Dari tulisan ini saya mau mengajak kita untuk melihat sisi positif dari budaya patriakhal itu sendiri. Budaya patriakhal merupakan sarana kasih Allah kepada umat Israel. Kita melihat dari segi tanggung jawab para lelaki yang terdapat dalam Alkitab. Seorang lelaki atau seorang bapa memiliki tanggung jawab yang besar untuk kaum atau klannya. Seperti yang telah dipaparkan di atas bahwa dalam kebudayaan Israel maupun kebudayaan di luar Israel tidak ada maksud untuk mendiskriminasi perempuan. Misalnya saja dalam kebudayaan Mesopotamia: seorang ayah haruslah dapat menjadi penopang dan pelindung bagi keluarganya. Jadi, di mana letak kesalahannya? Yang salah adalah kita yang memiliki pemikiran naïf terhadap budaya patriakhal dalam Perjanjian Lama. Sekali lagi saya hendak menegaskan bahwa budaya patriakhal dalam Perjanjian Lama tidak mendiskriminasi keberanaan kaum perempuan. Saya tidak menentang kaum feminis, tetapi janganlah kita mendramatisir apa yang dirasakan oleh kkaum perempuan pada waktu itu. Kita dapat melihat dalam Perjanjian Lama, tidak ada perempuan yang komplain akan keberadaannya sebagai perempuan. Hal ini karena kaum lelaki memang melindungi kaum perempuan. Perempuan sangat diperhatikan dalam Perjanjian Lama. Kita dapat melihat bahwa seorang janda pun diperhatikan oleh masyarakat. Buktinya, dapat kita lihat dalam tahunYobel. Selain itu kita juga dapat melihat dalam perkawinan ipar (go’el). Seorang wanita yang telah ditinggal mati oleh suaminya akan dikawinkan dengan iparnya. Kita dapat melihat dalam kasus Rut dan Boas.

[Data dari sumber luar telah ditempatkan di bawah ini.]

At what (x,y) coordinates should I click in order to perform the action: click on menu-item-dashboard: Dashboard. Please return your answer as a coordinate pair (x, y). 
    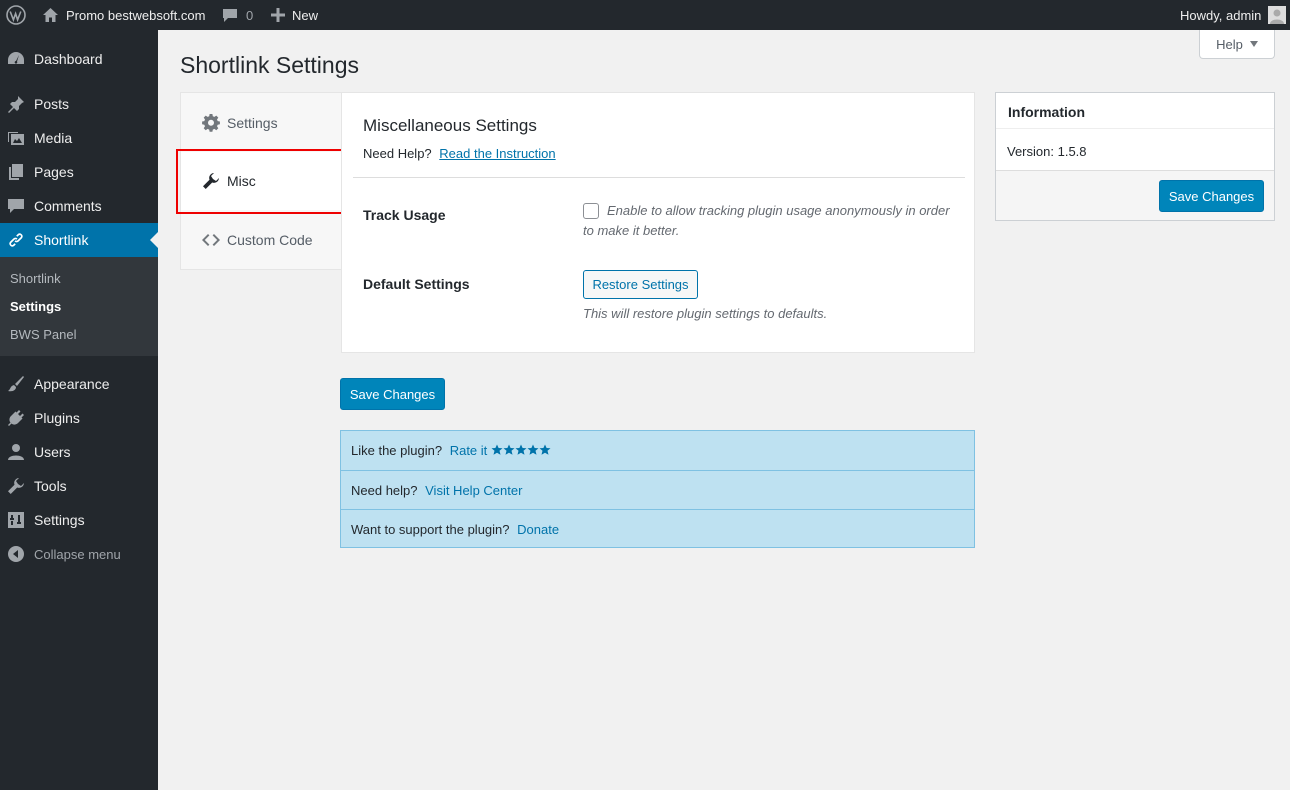
    Looking at the image, I should click on (79, 59).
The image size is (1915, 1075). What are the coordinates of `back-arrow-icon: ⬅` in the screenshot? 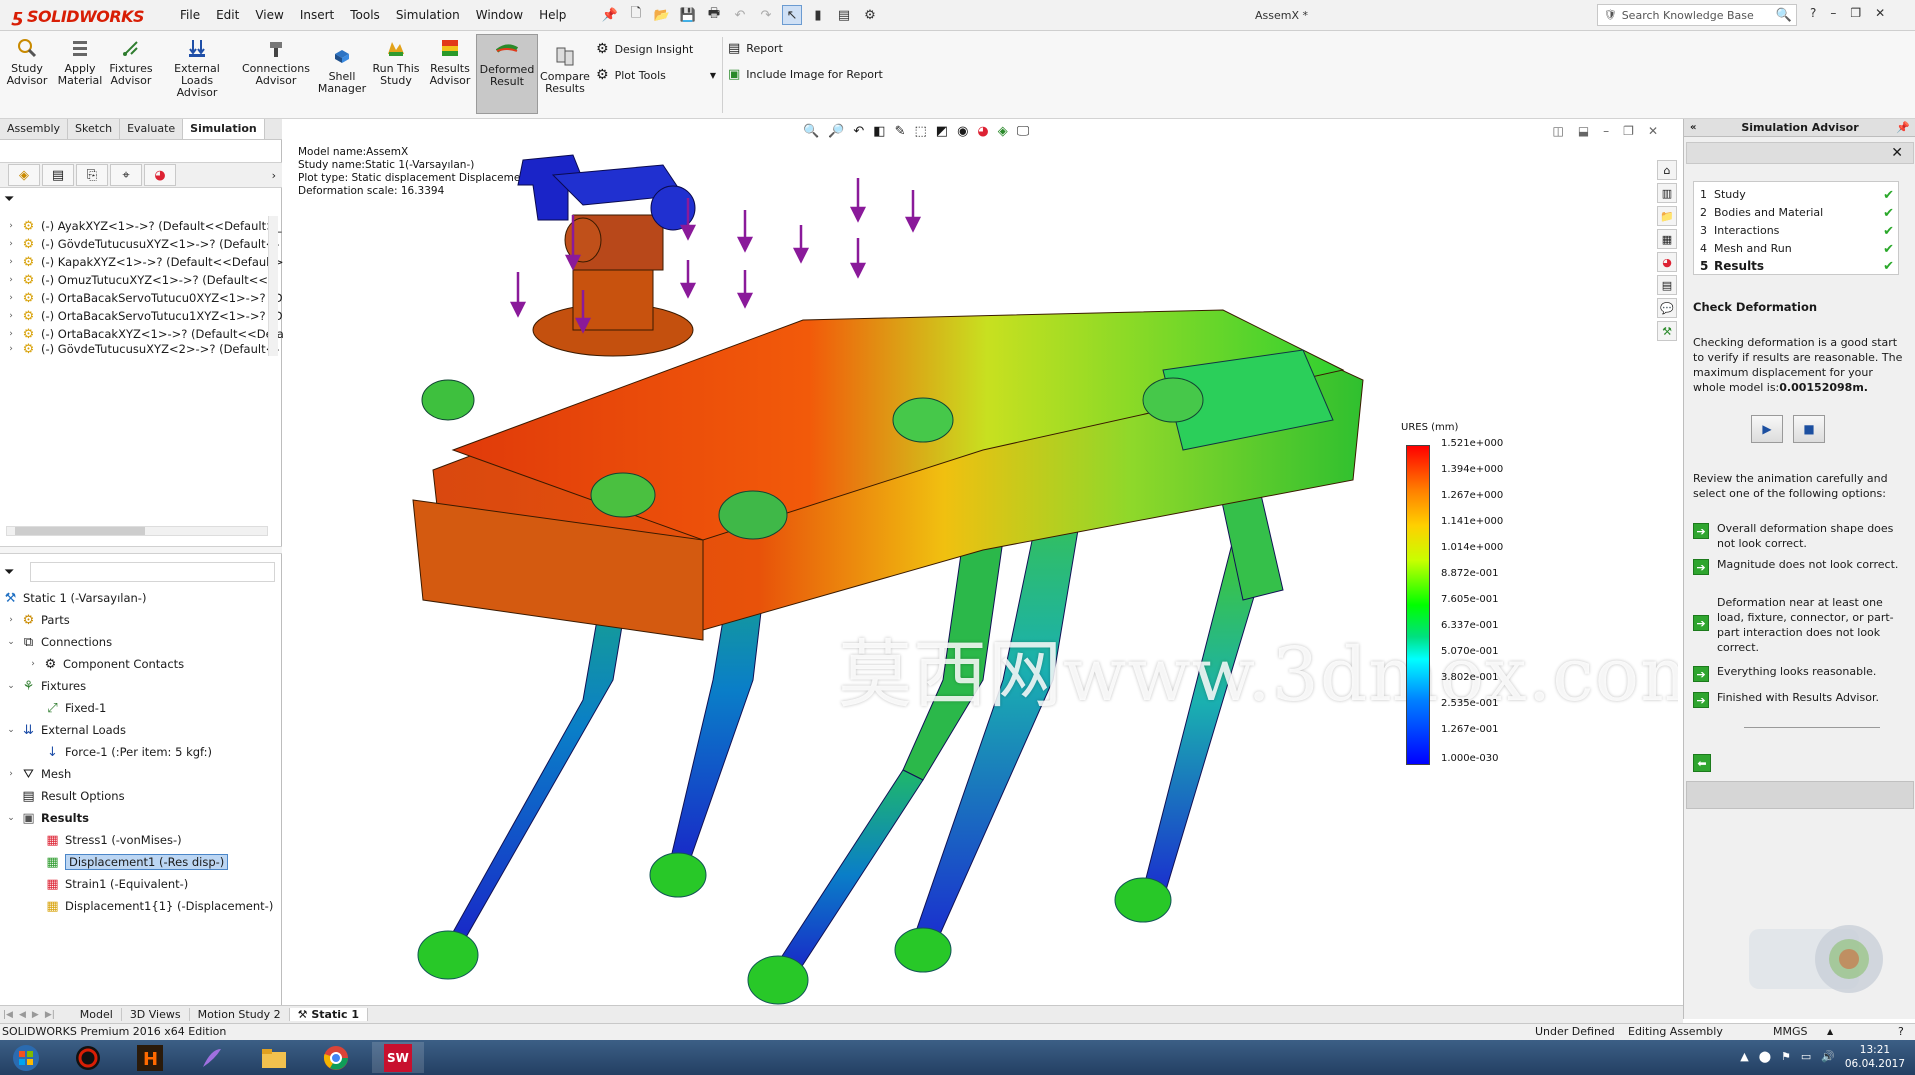 It's located at (1702, 763).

Perempuan yang telah ditinggal mati oleh suaminya dapat menikah lagi dengan saudara laki-laki dari suaminya. Hal ini bertujuan untuk melindungi perempuan tersebut. Kaum lelaki dan perempuan adalah sama, sama-sama penting dan sama-sama saling membutuhkan. Marilah kita sama-sama saling mengisi dan jangan kita menganggap lebih superior dari yang lainnya.